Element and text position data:
※

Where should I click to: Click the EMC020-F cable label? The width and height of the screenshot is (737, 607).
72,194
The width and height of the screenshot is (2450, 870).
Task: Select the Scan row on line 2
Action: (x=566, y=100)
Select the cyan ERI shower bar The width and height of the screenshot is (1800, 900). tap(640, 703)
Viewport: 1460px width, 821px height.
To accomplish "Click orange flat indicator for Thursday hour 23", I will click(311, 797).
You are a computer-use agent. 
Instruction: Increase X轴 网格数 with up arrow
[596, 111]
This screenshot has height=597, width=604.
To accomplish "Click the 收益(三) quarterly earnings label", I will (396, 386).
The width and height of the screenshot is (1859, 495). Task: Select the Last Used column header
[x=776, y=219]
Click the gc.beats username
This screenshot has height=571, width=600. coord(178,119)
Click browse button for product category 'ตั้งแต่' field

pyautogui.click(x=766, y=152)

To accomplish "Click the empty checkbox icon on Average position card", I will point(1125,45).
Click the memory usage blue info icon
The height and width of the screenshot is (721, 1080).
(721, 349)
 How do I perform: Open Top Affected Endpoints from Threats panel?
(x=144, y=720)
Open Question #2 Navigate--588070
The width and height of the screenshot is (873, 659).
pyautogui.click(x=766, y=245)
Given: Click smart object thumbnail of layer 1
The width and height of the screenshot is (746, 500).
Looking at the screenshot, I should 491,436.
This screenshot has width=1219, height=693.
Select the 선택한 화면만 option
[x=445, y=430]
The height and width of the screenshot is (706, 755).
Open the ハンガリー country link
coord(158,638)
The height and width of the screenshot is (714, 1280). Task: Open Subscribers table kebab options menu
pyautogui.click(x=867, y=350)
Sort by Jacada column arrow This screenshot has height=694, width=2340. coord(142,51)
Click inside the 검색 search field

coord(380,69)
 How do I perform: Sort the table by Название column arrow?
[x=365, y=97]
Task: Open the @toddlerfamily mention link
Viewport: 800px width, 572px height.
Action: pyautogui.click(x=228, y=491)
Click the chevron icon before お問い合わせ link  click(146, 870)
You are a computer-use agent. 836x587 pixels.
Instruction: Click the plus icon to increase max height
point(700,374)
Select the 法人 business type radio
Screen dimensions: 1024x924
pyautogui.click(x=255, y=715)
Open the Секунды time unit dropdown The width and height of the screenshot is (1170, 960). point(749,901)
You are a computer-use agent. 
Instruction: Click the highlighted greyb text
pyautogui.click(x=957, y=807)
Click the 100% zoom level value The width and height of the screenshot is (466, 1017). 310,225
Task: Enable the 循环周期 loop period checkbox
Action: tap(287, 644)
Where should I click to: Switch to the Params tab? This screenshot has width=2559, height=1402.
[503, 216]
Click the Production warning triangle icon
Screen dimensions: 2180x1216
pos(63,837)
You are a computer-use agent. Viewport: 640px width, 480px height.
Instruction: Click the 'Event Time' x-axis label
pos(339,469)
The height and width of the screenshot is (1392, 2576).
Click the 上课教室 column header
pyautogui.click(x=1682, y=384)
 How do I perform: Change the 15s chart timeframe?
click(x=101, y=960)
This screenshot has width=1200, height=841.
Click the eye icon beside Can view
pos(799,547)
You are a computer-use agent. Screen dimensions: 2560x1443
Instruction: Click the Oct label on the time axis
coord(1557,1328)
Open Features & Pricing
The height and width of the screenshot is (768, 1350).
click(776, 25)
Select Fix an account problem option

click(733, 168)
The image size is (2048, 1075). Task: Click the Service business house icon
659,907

※

* Task objective
Please swap "Production" for "Staging" in the entries from the line with "Where should I click to: Switch" up to and including the line with "click(x=101, y=960)", and give back only those lines with nothing else changed.

* Worked answer
Where should I click to: Switch to the Params tab? This screenshot has width=2559, height=1402.
[503, 216]
Click the Staging warning triangle icon
Screen dimensions: 2180x1216
pos(63,837)
You are a computer-use agent. Viewport: 640px width, 480px height.
Instruction: Click the 'Event Time' x-axis label
pos(339,469)
The height and width of the screenshot is (1392, 2576).
Click the 上课教室 column header
pyautogui.click(x=1682, y=384)
 How do I perform: Change the 15s chart timeframe?
click(x=101, y=960)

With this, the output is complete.